BookmarkSubscribeRSS Feed
PGStats
Opal | Level 21

Ok then, Read a single workbook and check that the types (character or number) of corresponding variables in datasets B12Y12, B24Y24, B25Y25 and B35Y35 all match. The error message says they don't, which makes the fields impossible to combine.

PG

PG
copony
Calcite | Level 5

Some of the corresponding values for the variables are missing. Could that be the problem?

PGStats
Opal | Level 21

Yes it could. As far as I can tell (this is not documented) the type of missing values in Excel is determined by their format. Missing values without a format as assumed to be character. Whether you want to correct the workbooks or fix the problem by programming depends on your patience and the number of workbooks involved. In other words, you could assign formats to Excel ranges or do some fancy footwork in SAS.

PG

PG
copony
Calcite | Level 5

I think I might have to use SAS, however complicated, because I can't run macros in Excel due to our security policies and there are many workbooks containing multiple worksheets. Where should I begin in SAS?

PGStats
Opal | Level 21

OK. Here is a new version that should tolerate the presence of character variables in the imported ranges. They are transformed into missing values.

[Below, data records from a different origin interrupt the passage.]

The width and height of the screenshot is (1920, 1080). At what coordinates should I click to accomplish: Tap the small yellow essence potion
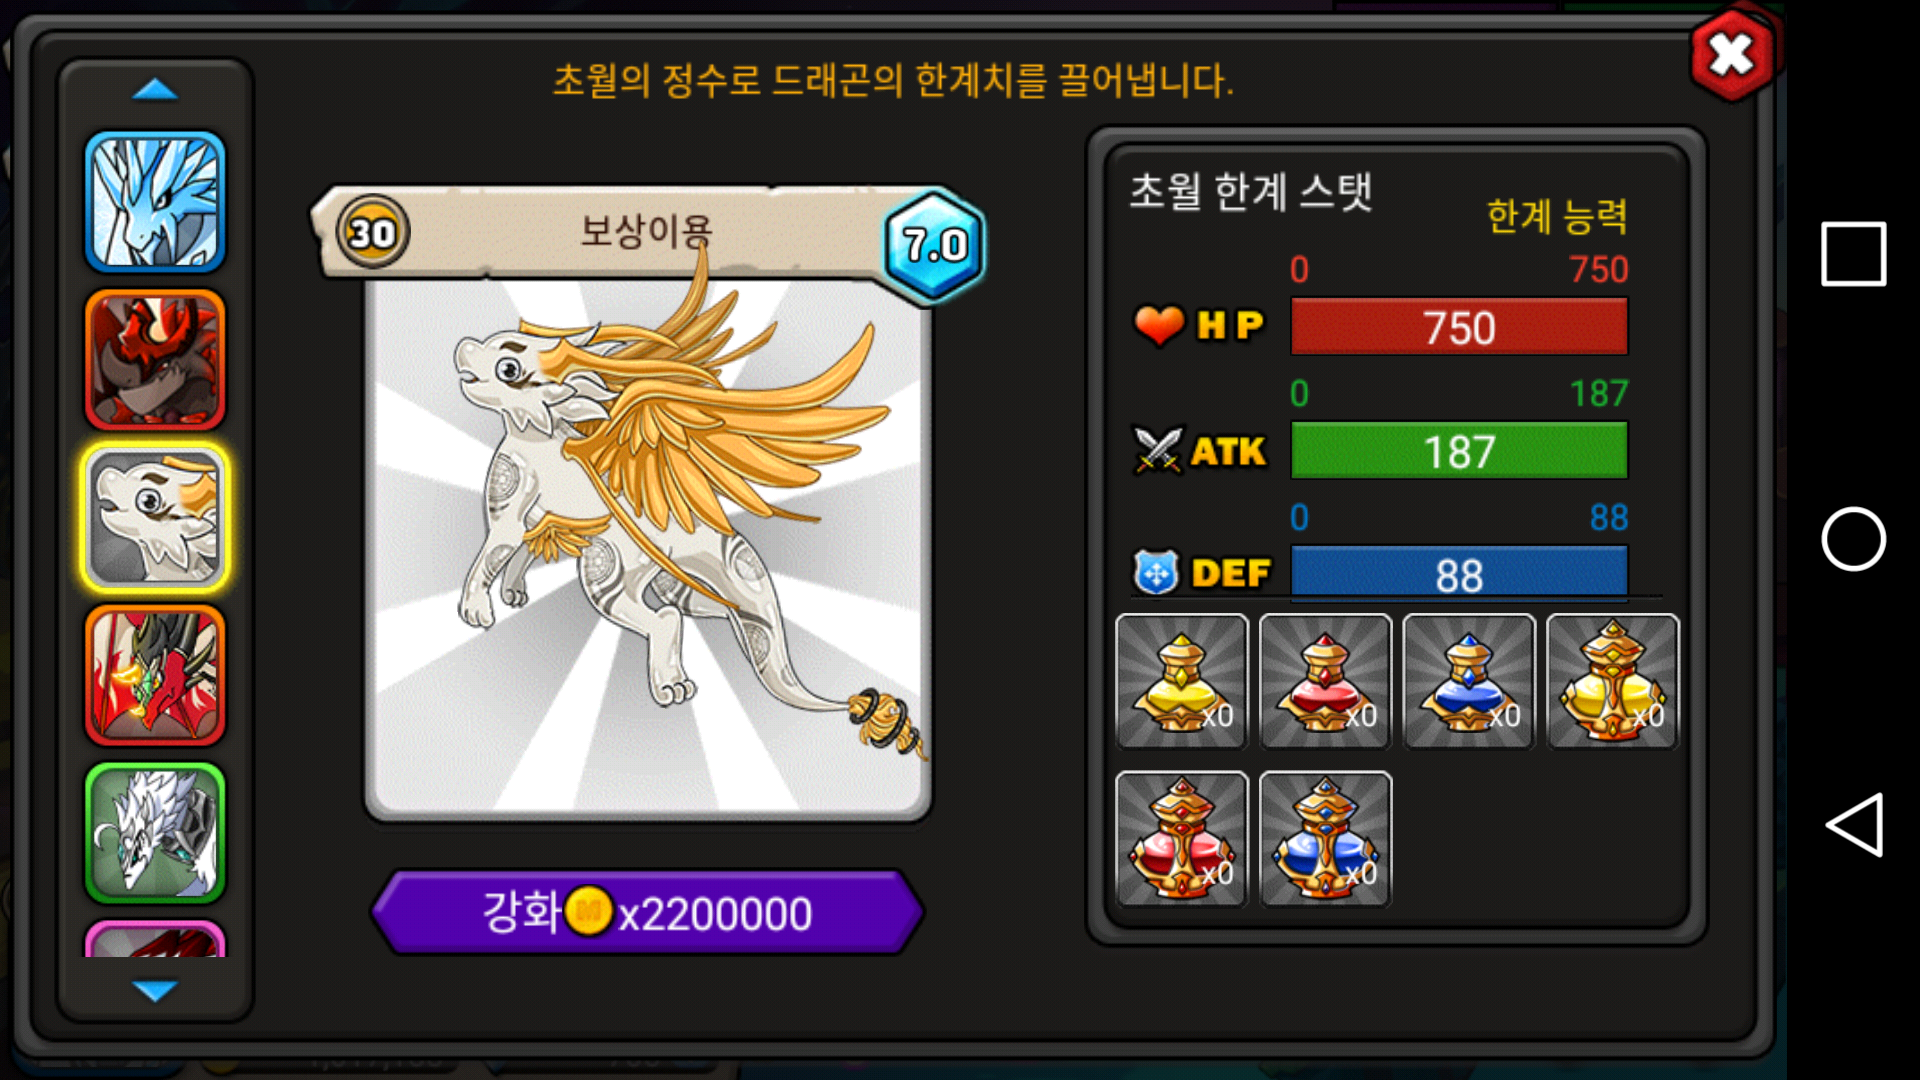[1182, 681]
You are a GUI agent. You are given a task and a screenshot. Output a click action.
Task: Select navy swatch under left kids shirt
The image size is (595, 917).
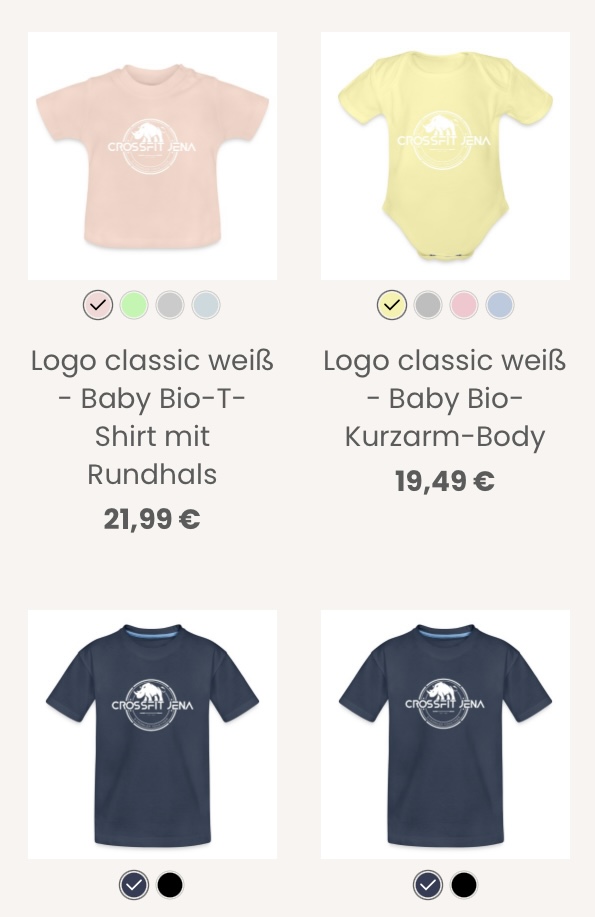coord(134,885)
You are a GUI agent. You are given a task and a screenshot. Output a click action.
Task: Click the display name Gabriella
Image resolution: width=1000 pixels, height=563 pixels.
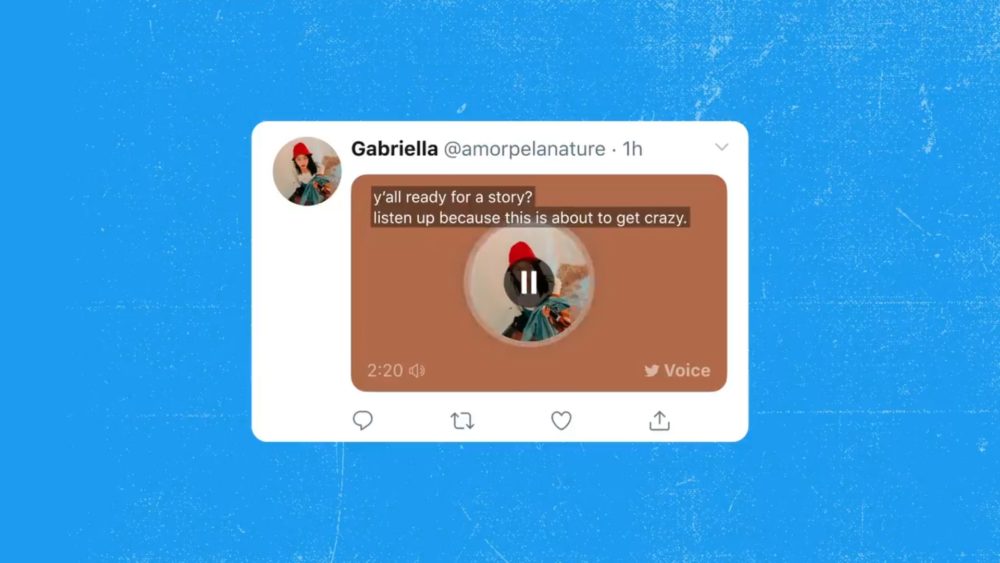coord(394,149)
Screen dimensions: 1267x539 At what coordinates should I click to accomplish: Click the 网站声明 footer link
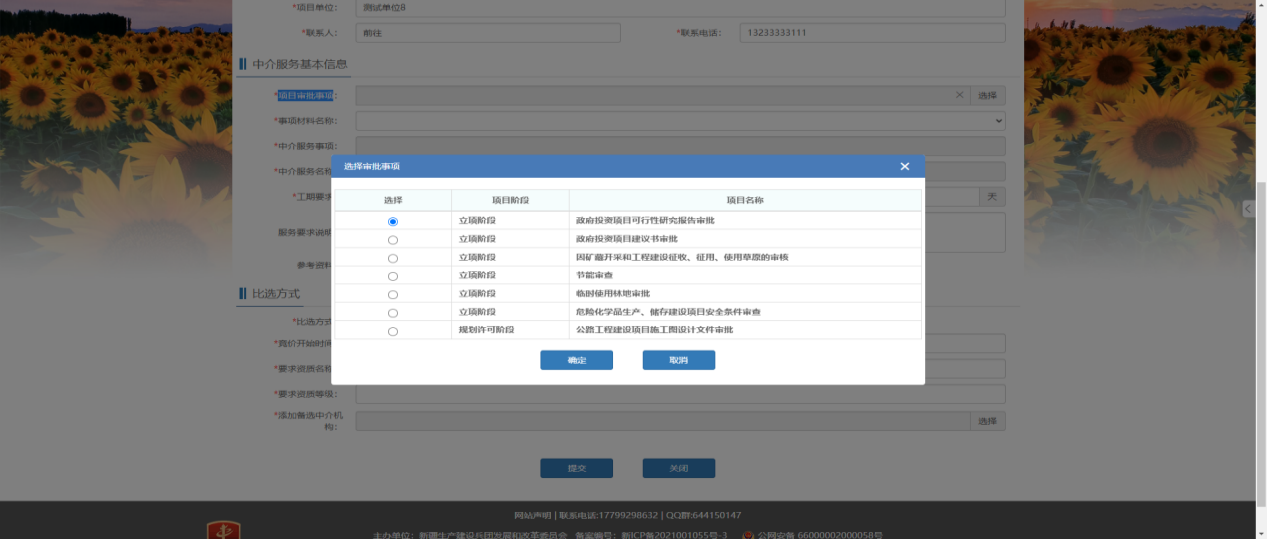[x=534, y=515]
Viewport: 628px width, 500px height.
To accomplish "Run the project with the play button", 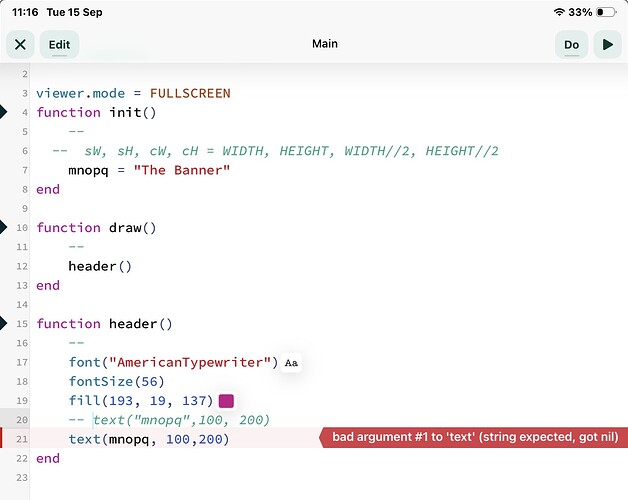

%macro getdata(file,ds,Sheet);

libname xl Excel "&sasforum\datasets\&file..xlsx" header=no access=readonly usedate=yes scantime=yes;

data B12Y12;

set xl."&Sheet.$B12:Y12"n;

keep _NUMERIC_;

run;

data B24Y24;

set xl."&Sheet.$B24:Y24"n;

keep _NUMERIC_;

run;

data B25Y25;

set xl."&Sheet.$B25:Y25"n;

keep _NUMERIC_;

run;

data B35Y35;

set xl."&Sheet.$B35:Y35"n;

keep _NUMERIC_;

run;

proc sql;

create table id as select F1 as ID from xl."&Sheet.$B2:B2"n;

create table A10B10 as select catx(" ", F1, F2) as date from xl."&Sheet.$A10:B10"n;

create table A11B11 as select catx(" ", F1, F2) as var2 from xl."&Sheet.$A11:B11"n;

quit;

libname xl clear;

/* Empty dataset to ensure the presence of all 24 variables F1-F24 */

data dum; array F[24]; stop; run;

data t;

set dum B12Y12 B24Y24 B25Y25 B35Y35;

run;

proc transpose data=t out=tl; var f1-f24; run;

proc sql;

create table &ds as

select

    id,

    date,

    var2,

    col1 as t ,

    col2 as val1 format=best.,

    col3 as val2 format=best.,

    col4 as val3 format=best.

from id, A10B10, A11B11, tl;

drop table id, A10B10, A11B11, dum, B12Y12, B24Y24, B25Y25, B35Y35, tl, t;

quit;

%mend;

option mprint; /* for testing */

%getdata(copony,ds001,Sheet1);

/* ... repeat for all worksheets. give all output datasets names starting with ds */

/* Assemble all datasets that have names starting with ds */

data allDs;

set ds:;

run;

PG

PG
copony
Calcite | Level 5

Thanks, ... I think we are getting closer. I don't get any "errors" with this code but I get a lot of notes that the tables have been dropped. This may  be a dumb question, but since I'm literally  just learning SAS data steps for this project, what does it mean when a table is "dropped" in the SAS universe? Does that mean the table no longer exists? I also get a note (below) about performing one or more Cartesian product joins, and I'm not sure how that affects the tables. 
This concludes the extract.